Photos : © Christophe Hargoues

L’équipe d’I-Stem dirigée par le Dr Xavier Nissan, en collaboration avec le Pr Nicolas Lévy (Inserm - Faculté de médecine de la Timone) et le Dr Lino Ferreira (Coimbra university, Portugal), vient d’identifier un nouveau médicament potentiel pour le traitement de la Progéria.

Grâce aux propriétés exceptionnelles des cellules souches iPS de multiplication à l’infini et de capacité de différenciation en n’importe quel type cellulaire de notre organisme, les chercheurs ont pu réaliser un criblage à grande échelle de candidats médicaments : ils ont testé l’effet de 2800 molécules par criblage à haut débit entièrement robotisé (cf. photo).

Plate-forme de criblage à haut débit

Parmi ces milliers de molécules, un composé, l’acide rétinoïque, s’est révélé capable de diminuer l’expression de la progérine, protéine responsable de la maladie. En particulier, les scientifiques ont montré qu’il rendait aux cellules osseuses dérivées des cellules souches iPS « malades » leur capacité à se différencier.
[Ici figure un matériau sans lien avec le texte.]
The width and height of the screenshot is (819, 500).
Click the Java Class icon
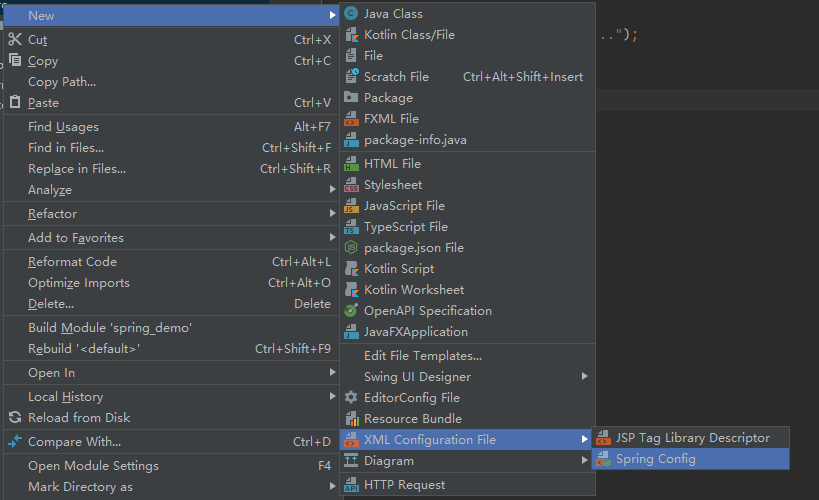351,14

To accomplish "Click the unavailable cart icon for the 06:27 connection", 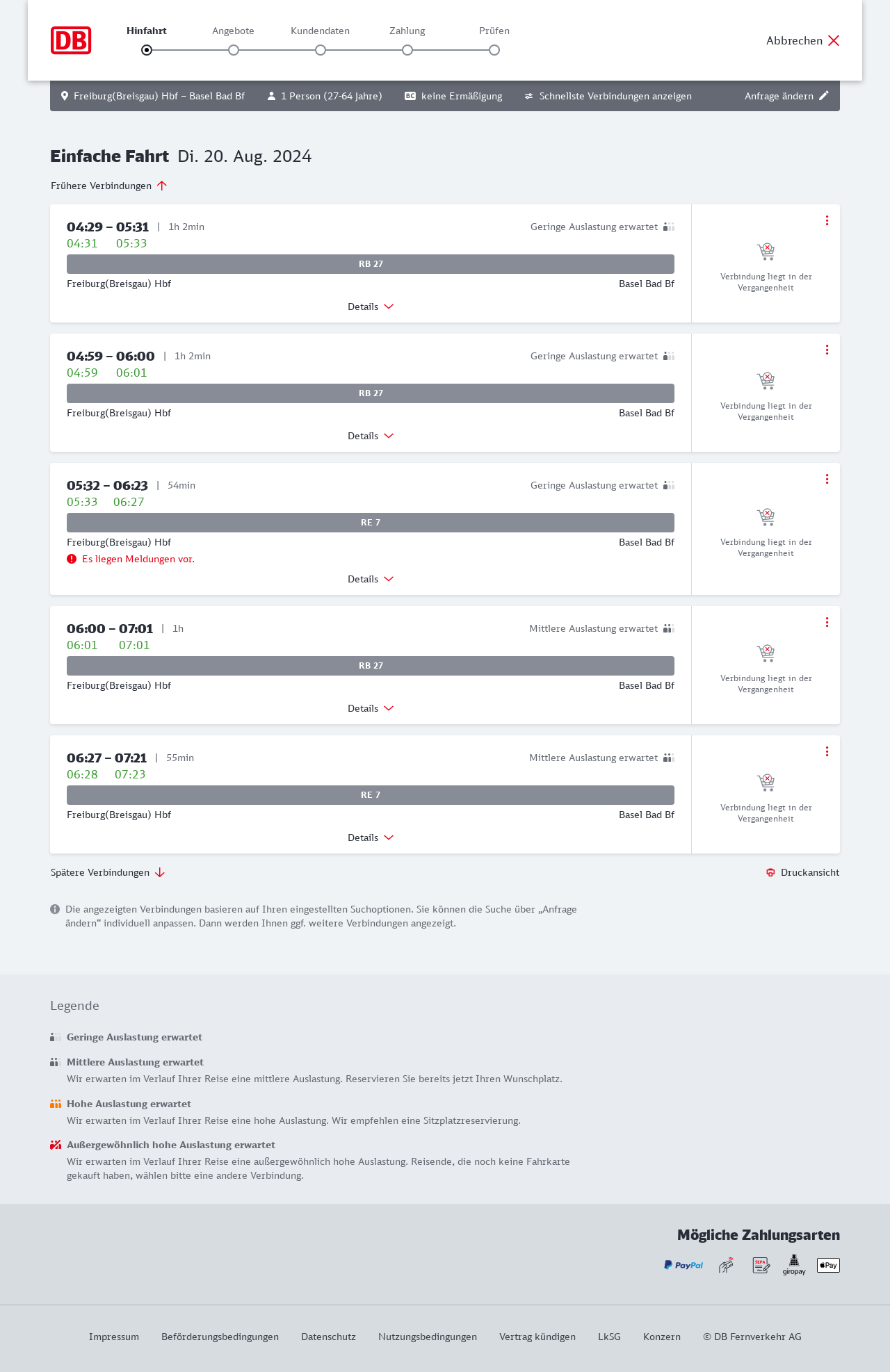I will tap(766, 783).
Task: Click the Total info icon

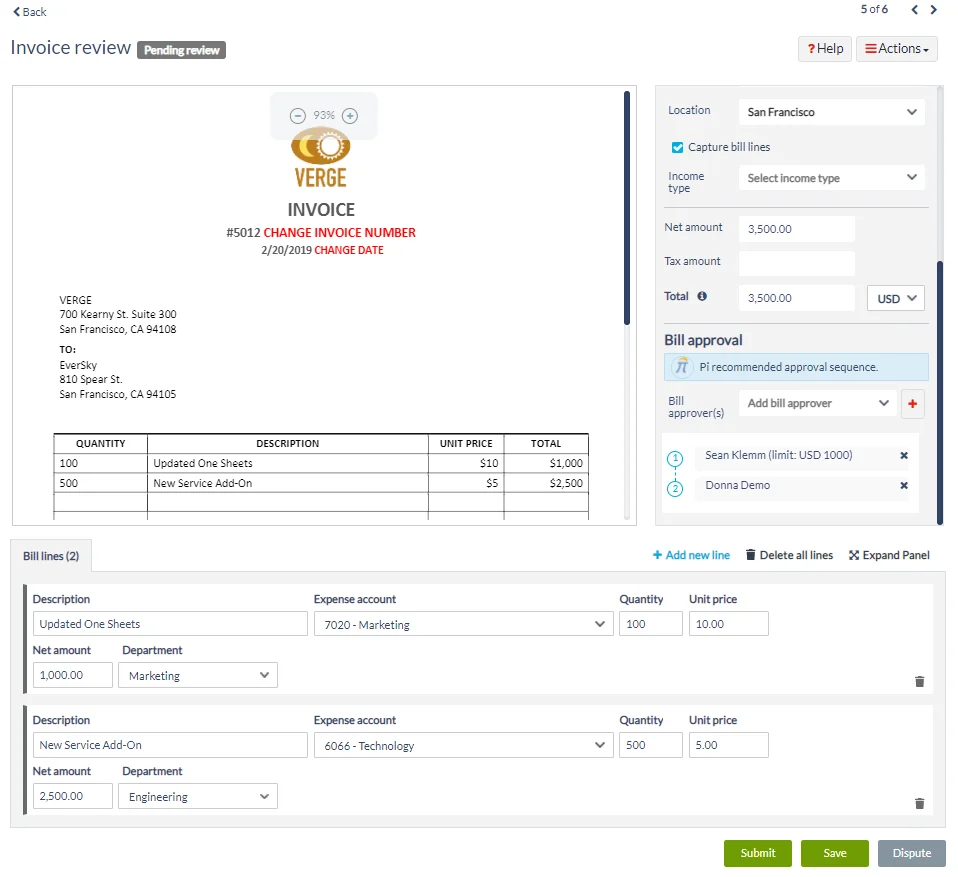Action: coord(702,296)
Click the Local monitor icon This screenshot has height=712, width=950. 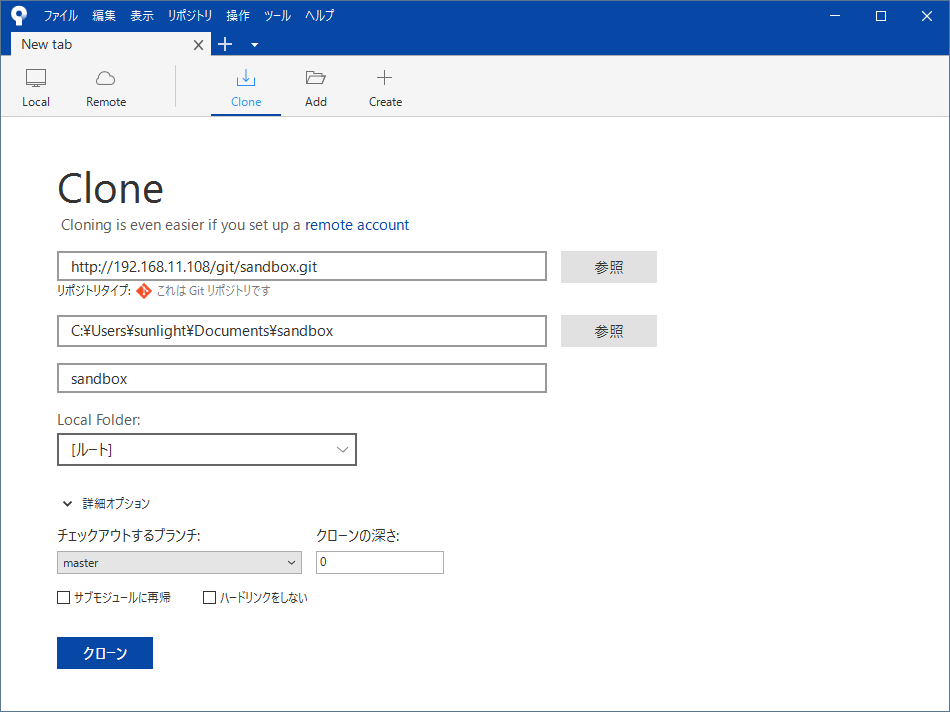(36, 79)
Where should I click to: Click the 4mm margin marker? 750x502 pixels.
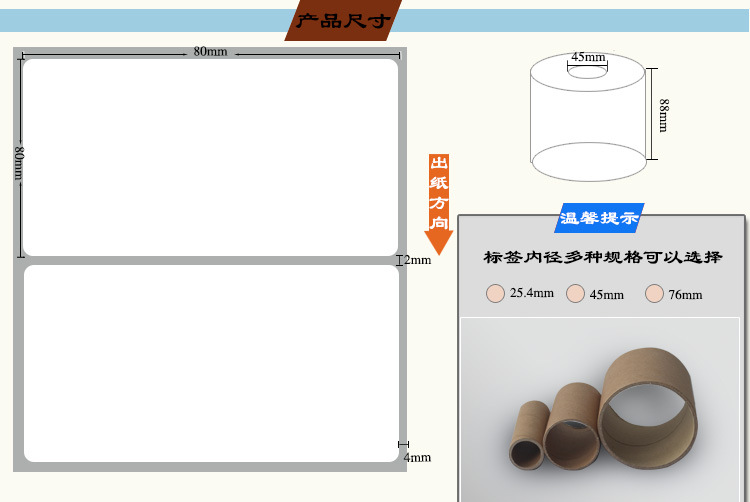[x=415, y=457]
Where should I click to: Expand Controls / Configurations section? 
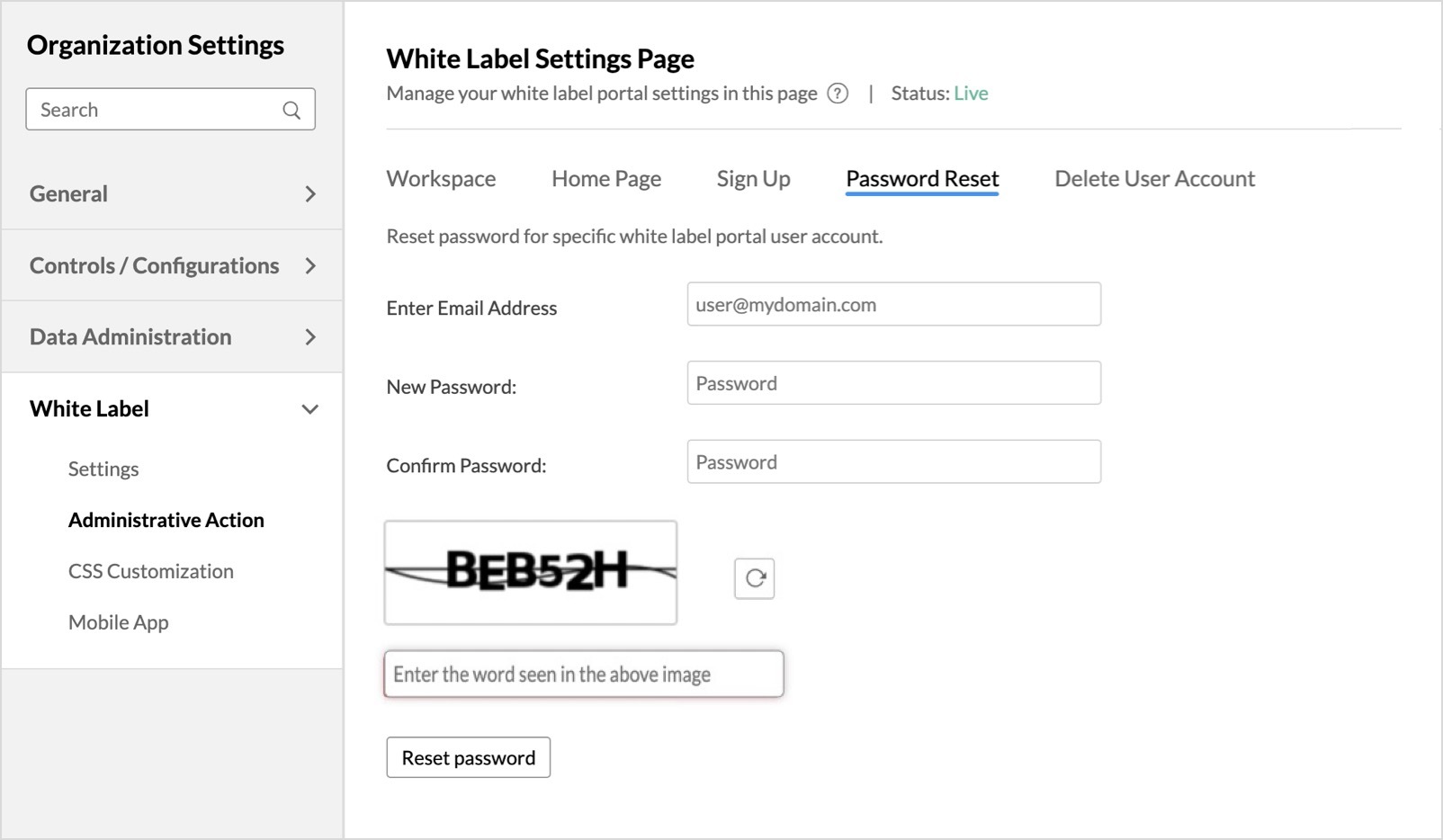coord(309,266)
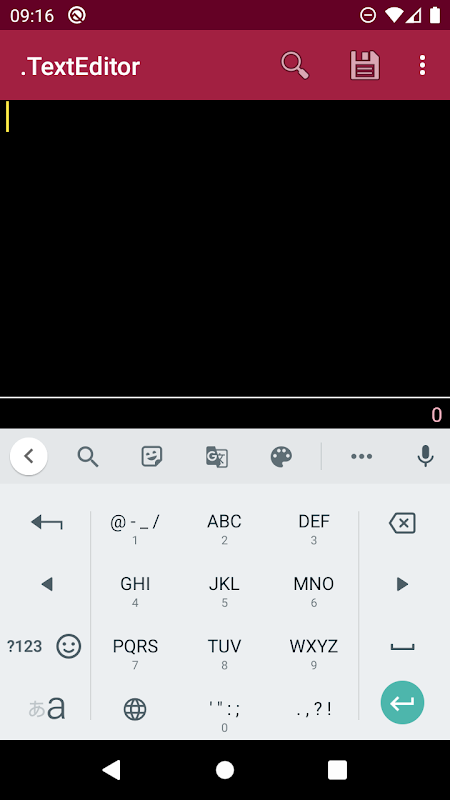Viewport: 450px width, 800px height.
Task: Tap inside the black text editing area
Action: 225,248
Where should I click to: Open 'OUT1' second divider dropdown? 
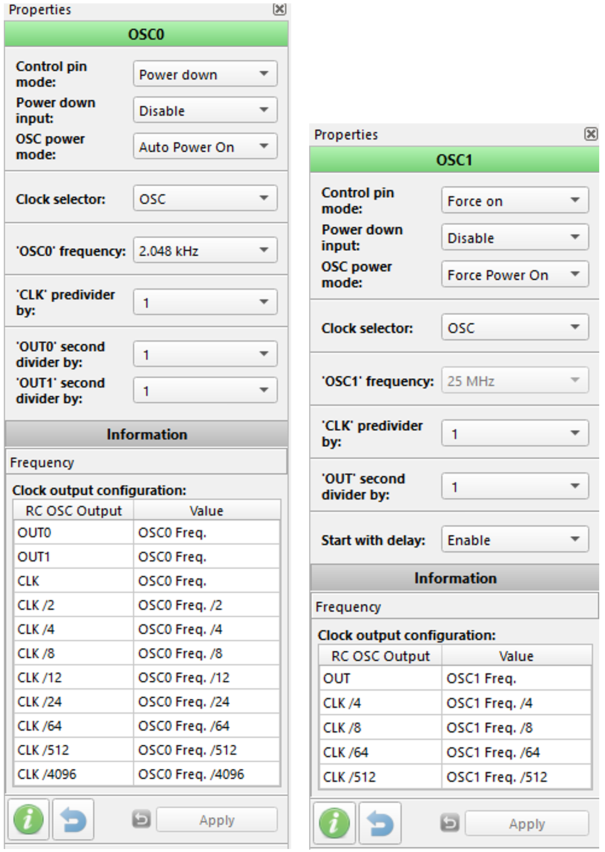[205, 390]
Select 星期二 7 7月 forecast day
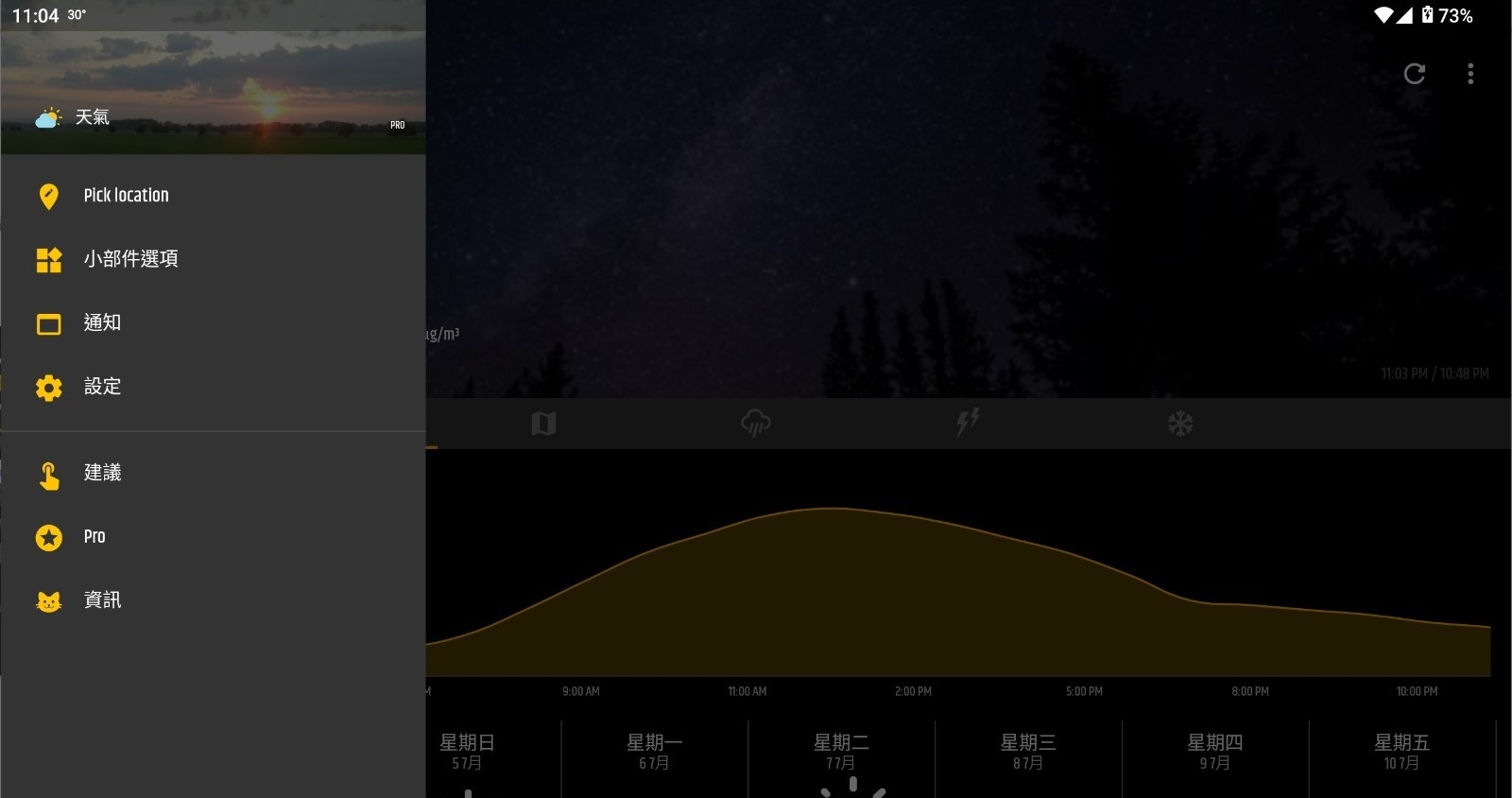Screen dimensions: 1512x798 tap(841, 758)
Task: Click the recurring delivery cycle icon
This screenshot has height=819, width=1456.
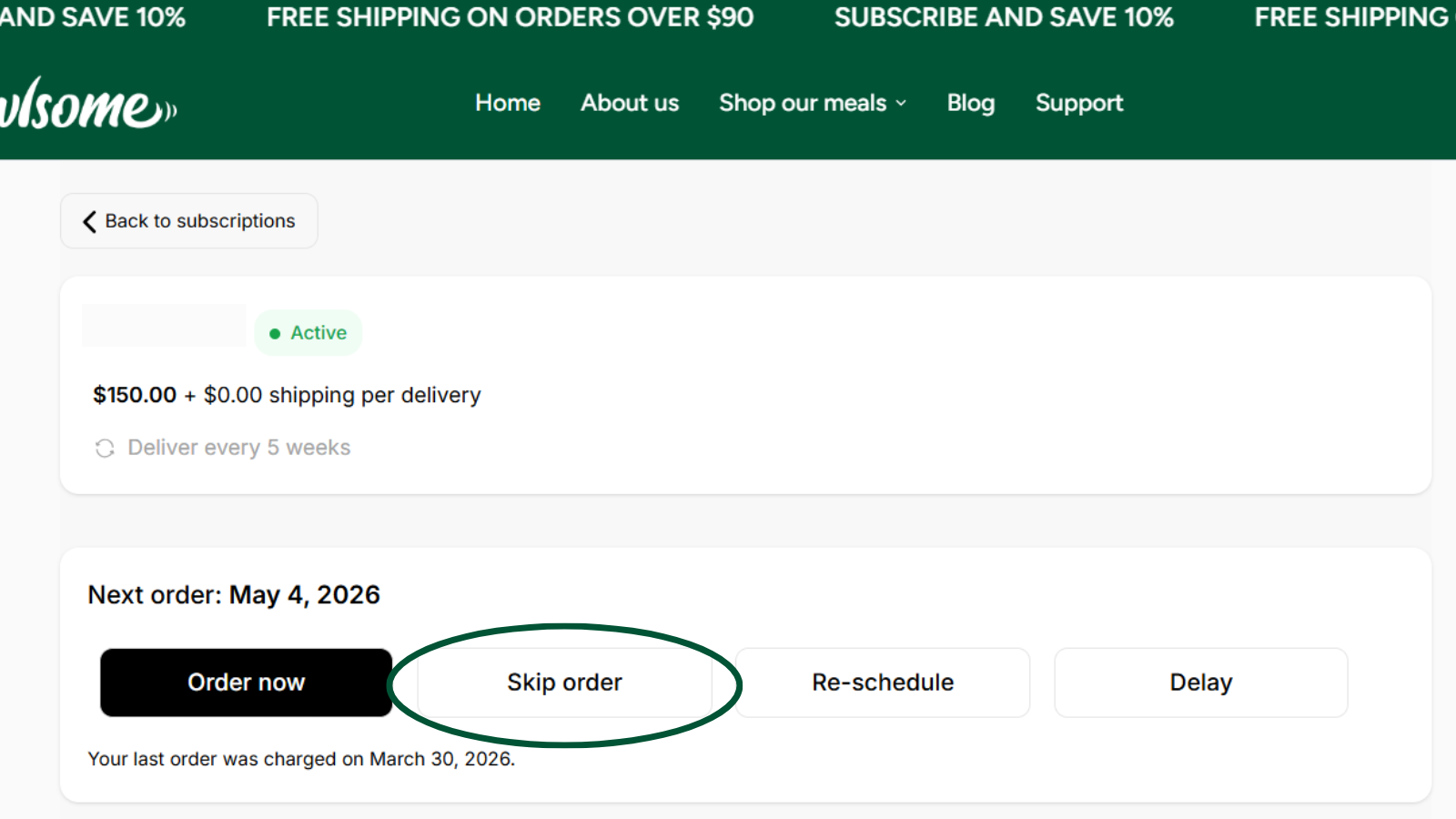Action: 105,448
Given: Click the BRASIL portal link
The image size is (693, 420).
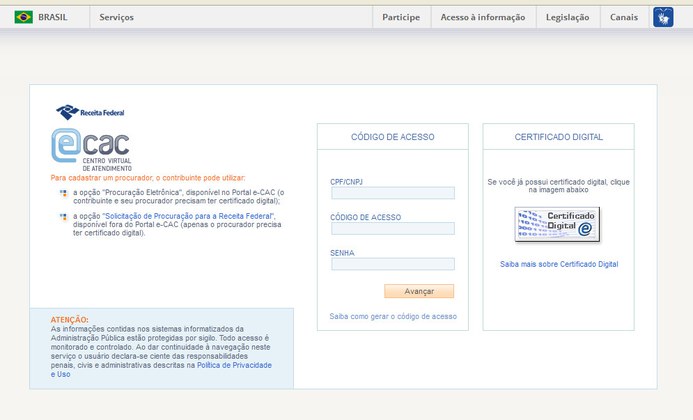Looking at the screenshot, I should 52,17.
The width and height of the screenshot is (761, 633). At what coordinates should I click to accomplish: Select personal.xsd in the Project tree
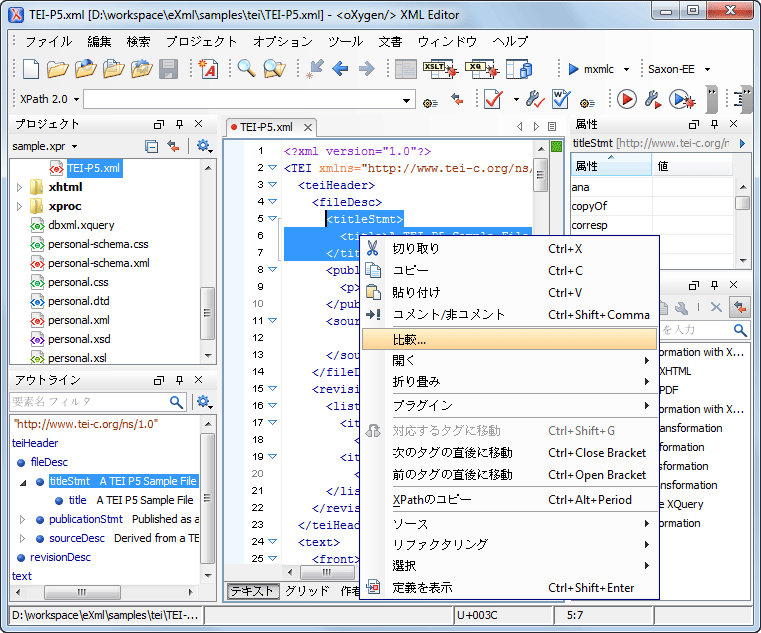[x=79, y=339]
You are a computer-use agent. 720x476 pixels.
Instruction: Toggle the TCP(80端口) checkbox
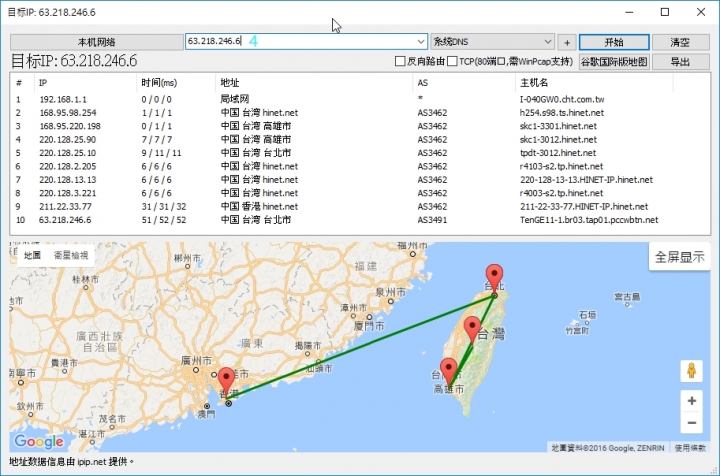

Des études pré-cliniques seront lancées pour évaluer précisément le potentiel de cette molécule.

Grâce aux cellules souches iPS, des espoirs thérapeutiques naissent enfin pour cette terrible maladie.
La progéria constituant un modèle du vieillissement normal, pour lequel on observe aussi une accumulation de progérine, cette étude ouvre également des perspectives pour traiter les conséquences pathologiques du vieillissement.

Pour rappel : Qu’est-ce que la Progéria ?
La Progéria est une maladie génétique très rare. Les enfants atteints connaissent un vieillissement accéléré et leur espérance de vie ne dépasse pas 13 à 16 ans. La mutation responsable affecte le gène LMNA, qui code pour un des principaux constituants de l’enveloppe nucléaire, la lamine A. Chez ces malades, le gène muté conduit à la production d’une protéine anormale, la progérine, toxique pour les cellules : elle endommage leurs noyaux, empêche la réparation de l’ADN et altère la multiplication et la différenciation cellulaire, provoquant le vieillissement observé.

Ces résultats sont publiés dans la revue Scientific Reports du 14 octobre 2016.
Référence :
Alessandra Lo Cicero, Anne-Laure Jaskowiak, Anne-Laure Egesipe, Johana Tournois, Benjamin Brinon, Patricia R. Pitrez, Lino Ferreira, Annachiara de Sandre-Giovannoli, Nicolas Levy & Xavier Nissan.
A High Throughput Phenotypic Screening reveals compounds that counteract premature osteogenic differentiation of HGPS iPS-derived mesenchymal stem cells. Scientific Reports (2016) 6, Article number : 34798.